Wits health consortium
VIDA
Dr Sana Mahtab is a senior program manager the Vaccines and Infectious Diseases Analytics (VIDA) Research Unit of the University of the Witwatersrand. She qualified with a Bachelor of Medicine and Surgery (MBBS) in 2007 from University of Karachi and Maters in Public Health (Epidemiology) from University of Cape Town, in 2015, and is currently a PhD candidate at University of Cape Town. Her research focus with Wits VIDA is on reducing under 5 years mortality from leading causes of death. Her current responsibility includes planning, implementation and management of the surveillance and epidemiological trials, mainly in under 5 population to get better identifying and understanding the causes of death, and preparation of research outputs from the research studies.
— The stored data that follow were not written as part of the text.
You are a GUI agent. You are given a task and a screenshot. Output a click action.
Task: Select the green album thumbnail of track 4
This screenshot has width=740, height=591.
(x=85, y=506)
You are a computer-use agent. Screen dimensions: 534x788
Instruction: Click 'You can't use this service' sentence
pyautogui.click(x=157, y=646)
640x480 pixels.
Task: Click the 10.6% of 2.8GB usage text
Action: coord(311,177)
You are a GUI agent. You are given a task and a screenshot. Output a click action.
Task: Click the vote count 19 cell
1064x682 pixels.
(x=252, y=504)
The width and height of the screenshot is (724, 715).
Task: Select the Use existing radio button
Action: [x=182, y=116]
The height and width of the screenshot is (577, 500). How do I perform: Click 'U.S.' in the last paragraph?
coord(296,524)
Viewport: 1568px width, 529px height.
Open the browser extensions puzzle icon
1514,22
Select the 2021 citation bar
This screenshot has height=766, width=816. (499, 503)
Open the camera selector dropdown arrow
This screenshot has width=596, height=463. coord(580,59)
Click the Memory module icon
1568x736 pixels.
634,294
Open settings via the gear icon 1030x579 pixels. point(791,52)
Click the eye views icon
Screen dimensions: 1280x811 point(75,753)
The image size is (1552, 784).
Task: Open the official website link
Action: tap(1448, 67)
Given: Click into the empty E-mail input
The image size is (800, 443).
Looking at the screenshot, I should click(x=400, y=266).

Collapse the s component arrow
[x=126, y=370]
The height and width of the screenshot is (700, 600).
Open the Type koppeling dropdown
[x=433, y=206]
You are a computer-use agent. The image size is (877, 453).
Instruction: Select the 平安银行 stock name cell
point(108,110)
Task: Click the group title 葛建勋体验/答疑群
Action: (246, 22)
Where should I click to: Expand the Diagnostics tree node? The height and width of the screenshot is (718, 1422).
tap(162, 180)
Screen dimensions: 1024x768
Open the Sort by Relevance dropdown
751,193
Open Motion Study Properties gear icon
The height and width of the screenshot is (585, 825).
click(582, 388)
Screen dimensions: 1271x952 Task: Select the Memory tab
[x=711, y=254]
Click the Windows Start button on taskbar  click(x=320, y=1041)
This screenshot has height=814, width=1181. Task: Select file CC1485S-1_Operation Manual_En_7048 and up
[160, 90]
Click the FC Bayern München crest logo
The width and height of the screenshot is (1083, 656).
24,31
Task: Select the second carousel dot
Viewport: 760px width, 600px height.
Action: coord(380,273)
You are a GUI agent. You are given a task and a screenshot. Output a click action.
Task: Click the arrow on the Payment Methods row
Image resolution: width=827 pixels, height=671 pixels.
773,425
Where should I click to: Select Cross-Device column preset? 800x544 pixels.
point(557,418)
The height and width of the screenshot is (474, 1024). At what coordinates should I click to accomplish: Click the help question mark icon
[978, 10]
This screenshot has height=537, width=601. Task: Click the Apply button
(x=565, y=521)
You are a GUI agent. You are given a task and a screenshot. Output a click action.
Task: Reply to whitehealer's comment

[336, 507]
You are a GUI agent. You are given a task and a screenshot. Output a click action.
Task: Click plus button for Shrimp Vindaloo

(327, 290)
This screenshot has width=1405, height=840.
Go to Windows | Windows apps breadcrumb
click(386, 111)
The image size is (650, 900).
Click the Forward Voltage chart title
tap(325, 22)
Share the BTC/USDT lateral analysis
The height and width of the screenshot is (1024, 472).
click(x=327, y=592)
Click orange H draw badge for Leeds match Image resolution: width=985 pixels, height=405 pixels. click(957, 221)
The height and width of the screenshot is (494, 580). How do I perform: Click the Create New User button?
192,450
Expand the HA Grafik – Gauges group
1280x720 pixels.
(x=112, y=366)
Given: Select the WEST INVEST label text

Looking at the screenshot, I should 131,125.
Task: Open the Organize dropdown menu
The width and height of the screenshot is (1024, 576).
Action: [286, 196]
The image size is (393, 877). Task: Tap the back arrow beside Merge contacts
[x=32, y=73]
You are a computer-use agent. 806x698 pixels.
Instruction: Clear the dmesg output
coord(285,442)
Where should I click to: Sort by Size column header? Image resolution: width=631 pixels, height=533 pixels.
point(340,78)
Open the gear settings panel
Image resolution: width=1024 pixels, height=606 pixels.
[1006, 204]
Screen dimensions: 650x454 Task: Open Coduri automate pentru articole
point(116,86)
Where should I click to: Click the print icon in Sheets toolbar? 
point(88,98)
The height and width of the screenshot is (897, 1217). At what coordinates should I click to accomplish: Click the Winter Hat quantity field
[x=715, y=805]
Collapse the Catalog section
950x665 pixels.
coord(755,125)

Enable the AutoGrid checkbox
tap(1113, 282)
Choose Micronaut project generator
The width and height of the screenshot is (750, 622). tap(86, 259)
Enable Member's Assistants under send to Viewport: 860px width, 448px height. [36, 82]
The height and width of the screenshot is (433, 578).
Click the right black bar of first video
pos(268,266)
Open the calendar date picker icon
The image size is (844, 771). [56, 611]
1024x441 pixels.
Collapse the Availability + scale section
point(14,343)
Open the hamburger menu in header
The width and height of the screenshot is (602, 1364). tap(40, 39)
Presenter of 1 Presentation

O002 - PATHOGEN-SPECIFIC CAUSES OF PNEUMONIA DEATHS IN CHILDREN 1-59 MONTHS DETERMINED USING MINIMALLY INVASIVE TISSUE SAMPLING (MITS): RESULTS FROM CHILD HEALTH AND MORTALITY PREVENTION SURVEILLANCE (CHAMPS). (ID 166)

Session Type
Parallel Session
Date
Mon, 20.06.2022
Session Time
15:20 - 16:35
Room
Grand Ballroom Centre
Lecture Time
15:35 - 15:45

Abstract

Background

Determining pneumonia etiology is difficult because samples from inside the lung are rarely available. We describe fatal pneumonia etiology, determined using MITS, to investigate cause of death (CoD) in children aged 1-59 months from seven countries in Africa and South Asia.

Methods

Deaths that occurred between December 2016 and February 2020 were investigated post-mortem using blood samples (tested by culture and PCR) and MITS per lung (histopathology, PCR for 44 organisms [all sites] and culture [South Africa only]). Expert panels reviewed clinical data, MITS and culture results, and verbal autopsy and assigned underlying, antecedent/comorbid and immediate (final event) CoD per WHO recommendations.

Results

Pneumonia was the underlying (n=54), antecedent (n=108) and/or immediate (n=128) CoD in 273/594 (46%) deaths; South Africa, Kenya, Mozambique, Sierra Leone, Mali, Ethiopia and Bangladesh contributed 113, 50, 47, 28, 24, 10 and 1 pneumonia-related deaths, respectively. Median age was 8.4 (IQR: 3.3-19.4) months. Pneumonia deaths had a median of 2 (IQR: 1-3) implicated pathogens. The 10 leading pathogens (including co-infections) were Streptococcus pneumoniae (31.9%), Klebsiella pneumoniae (31.5%), Cytomegalovirus (14.3%), Haemophilus influenzae (10.7%), Staphylococcus aureus (9.9%), Respiratory syncytial virus (7.0%), Pneumocystis jirovecii (8.1%), Acinetobacter baumanii (5.1%), and adenovirus (5.1%).

Conclusions

CHAMPS methods provide a new way of examining pathogen-specific causes of pneumonia death, highlighting those deaths often had multiple pathogens and Klebsiella pneumoniae may cause more pneumonia deaths than previously thought. Despite use of pneumococcal conjugate vaccines at all sites, pneumococcus still caused 32% of childhood pneumonia-related deaths.